Task description
Reproduce each line of the records below verbatim, omitting the pictures from your reply.

Records to process
** BEGIN **
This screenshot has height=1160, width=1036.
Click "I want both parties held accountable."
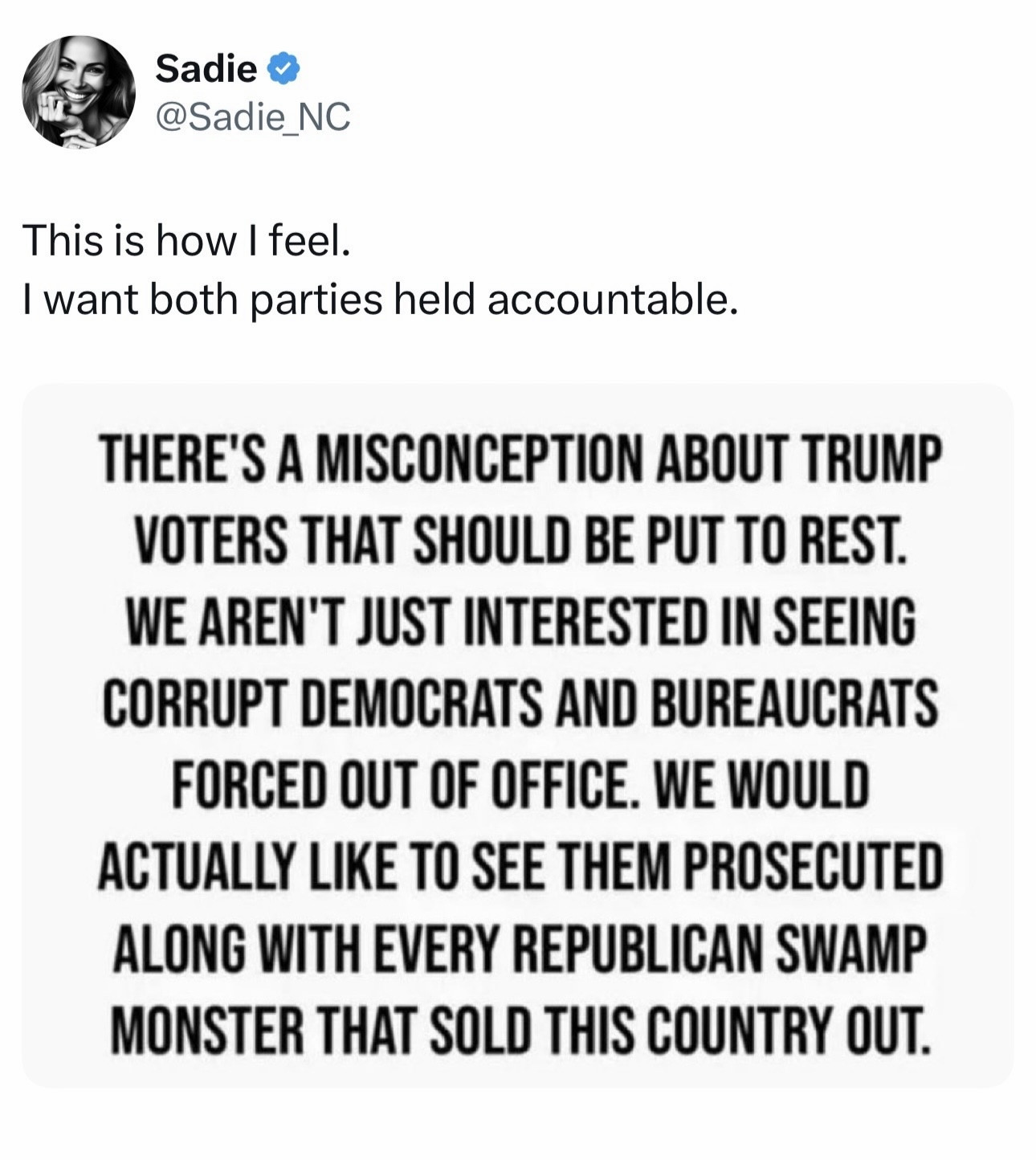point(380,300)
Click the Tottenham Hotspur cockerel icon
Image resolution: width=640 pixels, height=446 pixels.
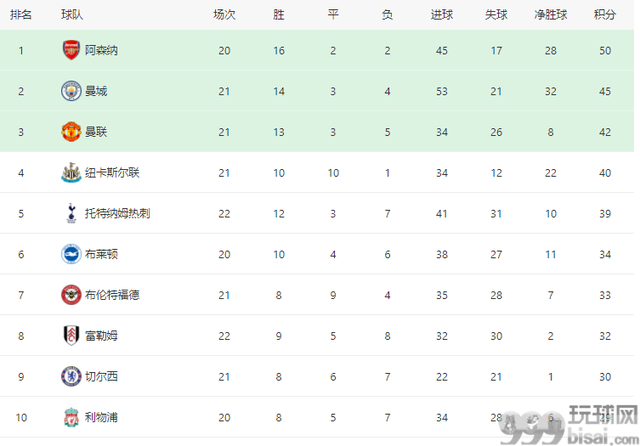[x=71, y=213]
** END **
Result
This screenshot has height=1160, width=1036.
Click "I want both parties held accountable."
point(380,300)
Click the Tottenham Hotspur cockerel icon
Image resolution: width=640 pixels, height=446 pixels.
[x=71, y=213]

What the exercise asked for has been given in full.